┌──

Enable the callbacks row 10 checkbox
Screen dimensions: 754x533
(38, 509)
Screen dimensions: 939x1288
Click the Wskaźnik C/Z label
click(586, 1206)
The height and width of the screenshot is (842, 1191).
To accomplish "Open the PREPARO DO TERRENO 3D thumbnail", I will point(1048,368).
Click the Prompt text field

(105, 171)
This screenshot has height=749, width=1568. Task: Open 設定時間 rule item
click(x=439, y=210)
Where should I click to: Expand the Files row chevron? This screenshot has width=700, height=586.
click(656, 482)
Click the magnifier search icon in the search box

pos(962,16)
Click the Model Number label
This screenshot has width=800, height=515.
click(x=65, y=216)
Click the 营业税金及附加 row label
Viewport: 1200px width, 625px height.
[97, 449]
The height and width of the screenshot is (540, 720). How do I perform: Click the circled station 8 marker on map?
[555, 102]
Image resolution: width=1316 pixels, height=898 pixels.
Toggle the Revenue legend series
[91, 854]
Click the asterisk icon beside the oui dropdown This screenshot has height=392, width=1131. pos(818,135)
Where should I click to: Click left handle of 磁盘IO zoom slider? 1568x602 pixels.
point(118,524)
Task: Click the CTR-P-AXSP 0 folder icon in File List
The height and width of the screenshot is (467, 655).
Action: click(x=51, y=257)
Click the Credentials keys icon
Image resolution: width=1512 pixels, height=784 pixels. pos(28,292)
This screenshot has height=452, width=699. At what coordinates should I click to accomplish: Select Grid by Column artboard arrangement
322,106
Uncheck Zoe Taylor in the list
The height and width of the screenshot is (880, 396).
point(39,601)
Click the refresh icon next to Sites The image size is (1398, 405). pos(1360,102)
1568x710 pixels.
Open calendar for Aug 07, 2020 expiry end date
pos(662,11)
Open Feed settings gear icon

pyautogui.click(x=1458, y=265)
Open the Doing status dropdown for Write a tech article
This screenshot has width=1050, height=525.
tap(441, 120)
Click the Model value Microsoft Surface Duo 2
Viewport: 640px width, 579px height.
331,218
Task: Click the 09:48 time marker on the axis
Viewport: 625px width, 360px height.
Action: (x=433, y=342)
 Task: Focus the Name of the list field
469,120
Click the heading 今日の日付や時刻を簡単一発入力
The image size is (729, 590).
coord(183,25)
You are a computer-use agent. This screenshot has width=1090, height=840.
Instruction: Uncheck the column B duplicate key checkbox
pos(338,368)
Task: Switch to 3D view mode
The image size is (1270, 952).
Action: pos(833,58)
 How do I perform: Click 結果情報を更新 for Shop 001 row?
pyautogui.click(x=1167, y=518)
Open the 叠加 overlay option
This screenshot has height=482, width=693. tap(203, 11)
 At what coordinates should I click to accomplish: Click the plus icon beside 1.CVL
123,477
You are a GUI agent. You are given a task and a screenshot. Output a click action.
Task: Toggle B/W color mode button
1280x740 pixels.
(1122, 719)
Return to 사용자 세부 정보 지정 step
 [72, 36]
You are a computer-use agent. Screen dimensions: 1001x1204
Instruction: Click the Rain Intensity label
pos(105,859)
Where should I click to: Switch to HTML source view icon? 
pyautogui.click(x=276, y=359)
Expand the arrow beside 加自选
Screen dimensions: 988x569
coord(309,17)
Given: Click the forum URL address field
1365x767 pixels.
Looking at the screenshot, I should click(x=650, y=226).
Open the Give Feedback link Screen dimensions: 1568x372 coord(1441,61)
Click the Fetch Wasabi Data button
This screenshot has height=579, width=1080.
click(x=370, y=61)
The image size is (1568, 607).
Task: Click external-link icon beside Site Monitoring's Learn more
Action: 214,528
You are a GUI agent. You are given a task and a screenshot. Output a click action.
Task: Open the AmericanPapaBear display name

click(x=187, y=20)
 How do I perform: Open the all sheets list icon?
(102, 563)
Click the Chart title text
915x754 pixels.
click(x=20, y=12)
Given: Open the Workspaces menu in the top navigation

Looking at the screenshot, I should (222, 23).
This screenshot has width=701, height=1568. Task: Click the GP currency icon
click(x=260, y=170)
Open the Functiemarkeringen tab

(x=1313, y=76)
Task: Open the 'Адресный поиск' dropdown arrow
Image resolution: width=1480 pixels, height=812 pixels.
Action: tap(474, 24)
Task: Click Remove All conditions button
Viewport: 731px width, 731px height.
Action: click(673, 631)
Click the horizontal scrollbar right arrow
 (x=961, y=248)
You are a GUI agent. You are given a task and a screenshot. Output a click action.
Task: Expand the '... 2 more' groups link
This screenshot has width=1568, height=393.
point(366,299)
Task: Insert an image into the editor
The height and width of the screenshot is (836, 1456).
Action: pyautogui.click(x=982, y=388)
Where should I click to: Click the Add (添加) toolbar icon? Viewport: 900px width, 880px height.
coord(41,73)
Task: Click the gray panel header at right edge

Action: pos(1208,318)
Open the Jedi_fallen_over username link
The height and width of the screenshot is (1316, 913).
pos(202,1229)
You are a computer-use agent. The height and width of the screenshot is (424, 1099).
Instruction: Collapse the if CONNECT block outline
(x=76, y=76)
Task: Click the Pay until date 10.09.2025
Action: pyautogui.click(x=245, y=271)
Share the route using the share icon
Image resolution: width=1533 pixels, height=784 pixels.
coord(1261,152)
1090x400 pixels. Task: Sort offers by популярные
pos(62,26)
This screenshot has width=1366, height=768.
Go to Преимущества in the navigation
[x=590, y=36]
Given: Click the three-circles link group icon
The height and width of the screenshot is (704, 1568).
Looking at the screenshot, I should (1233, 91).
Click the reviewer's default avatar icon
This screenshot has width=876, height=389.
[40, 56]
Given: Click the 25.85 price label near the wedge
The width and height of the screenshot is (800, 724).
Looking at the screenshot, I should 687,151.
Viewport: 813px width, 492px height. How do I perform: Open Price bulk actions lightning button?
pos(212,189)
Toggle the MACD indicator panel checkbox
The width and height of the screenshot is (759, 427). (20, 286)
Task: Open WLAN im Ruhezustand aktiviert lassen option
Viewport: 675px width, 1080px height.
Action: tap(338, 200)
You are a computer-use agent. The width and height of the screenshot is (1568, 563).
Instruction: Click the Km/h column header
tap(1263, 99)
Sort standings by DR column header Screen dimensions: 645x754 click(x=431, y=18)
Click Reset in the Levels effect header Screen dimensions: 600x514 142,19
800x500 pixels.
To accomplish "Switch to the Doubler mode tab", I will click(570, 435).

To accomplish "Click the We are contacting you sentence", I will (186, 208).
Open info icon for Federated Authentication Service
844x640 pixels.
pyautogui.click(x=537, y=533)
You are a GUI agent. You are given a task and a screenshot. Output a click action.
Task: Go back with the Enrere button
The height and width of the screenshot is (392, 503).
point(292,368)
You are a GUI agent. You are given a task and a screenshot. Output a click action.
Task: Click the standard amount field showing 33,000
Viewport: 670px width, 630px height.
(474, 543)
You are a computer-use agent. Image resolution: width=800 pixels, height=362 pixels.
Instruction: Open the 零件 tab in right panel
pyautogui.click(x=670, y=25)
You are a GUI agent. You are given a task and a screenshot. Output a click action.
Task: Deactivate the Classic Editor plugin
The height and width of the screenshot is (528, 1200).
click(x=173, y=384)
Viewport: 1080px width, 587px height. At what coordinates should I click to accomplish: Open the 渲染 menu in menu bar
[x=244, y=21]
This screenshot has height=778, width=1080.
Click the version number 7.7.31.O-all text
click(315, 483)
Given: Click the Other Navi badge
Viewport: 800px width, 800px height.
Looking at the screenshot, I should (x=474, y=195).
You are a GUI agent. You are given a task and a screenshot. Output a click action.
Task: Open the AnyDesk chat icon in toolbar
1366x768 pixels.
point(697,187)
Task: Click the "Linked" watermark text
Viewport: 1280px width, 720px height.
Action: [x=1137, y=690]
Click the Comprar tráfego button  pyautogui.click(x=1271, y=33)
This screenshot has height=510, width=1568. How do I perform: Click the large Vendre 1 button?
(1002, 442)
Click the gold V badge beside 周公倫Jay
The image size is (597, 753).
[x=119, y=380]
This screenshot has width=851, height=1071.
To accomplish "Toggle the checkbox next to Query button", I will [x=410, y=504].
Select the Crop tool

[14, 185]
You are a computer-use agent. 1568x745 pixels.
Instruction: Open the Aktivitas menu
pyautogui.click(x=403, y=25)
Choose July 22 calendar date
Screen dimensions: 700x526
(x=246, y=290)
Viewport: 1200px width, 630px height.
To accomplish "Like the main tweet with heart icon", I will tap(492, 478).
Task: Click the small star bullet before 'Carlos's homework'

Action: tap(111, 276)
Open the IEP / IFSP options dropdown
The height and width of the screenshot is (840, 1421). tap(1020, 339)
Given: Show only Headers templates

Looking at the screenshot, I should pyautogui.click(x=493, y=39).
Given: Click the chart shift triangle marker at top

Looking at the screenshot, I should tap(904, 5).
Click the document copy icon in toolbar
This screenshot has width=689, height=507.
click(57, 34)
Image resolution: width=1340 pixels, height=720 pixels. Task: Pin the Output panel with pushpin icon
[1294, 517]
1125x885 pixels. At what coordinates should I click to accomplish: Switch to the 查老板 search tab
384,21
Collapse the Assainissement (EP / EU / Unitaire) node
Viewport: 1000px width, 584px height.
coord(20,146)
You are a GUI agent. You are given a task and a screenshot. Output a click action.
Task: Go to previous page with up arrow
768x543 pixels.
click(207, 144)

└──

- What to produce:
Starting with the line above that holds "Sort standings by" and stopping with the line that holds "Task: Go back with the Enrere button", reproduce each line exactly, omitting all other lines.

- Solution to the problem:
Sort standings by DR column header Screen dimensions: 645x754 click(x=431, y=18)
Click Reset in the Levels effect header Screen dimensions: 600x514 142,19
800x500 pixels.
To accomplish "Switch to the Doubler mode tab", I will click(570, 435).

To accomplish "Click the We are contacting you sentence", I will (186, 208).
Open info icon for Federated Authentication Service
844x640 pixels.
pyautogui.click(x=537, y=533)
You are a GUI agent. You are given a task and a screenshot. Output a click action.
Task: Go back with the Enrere button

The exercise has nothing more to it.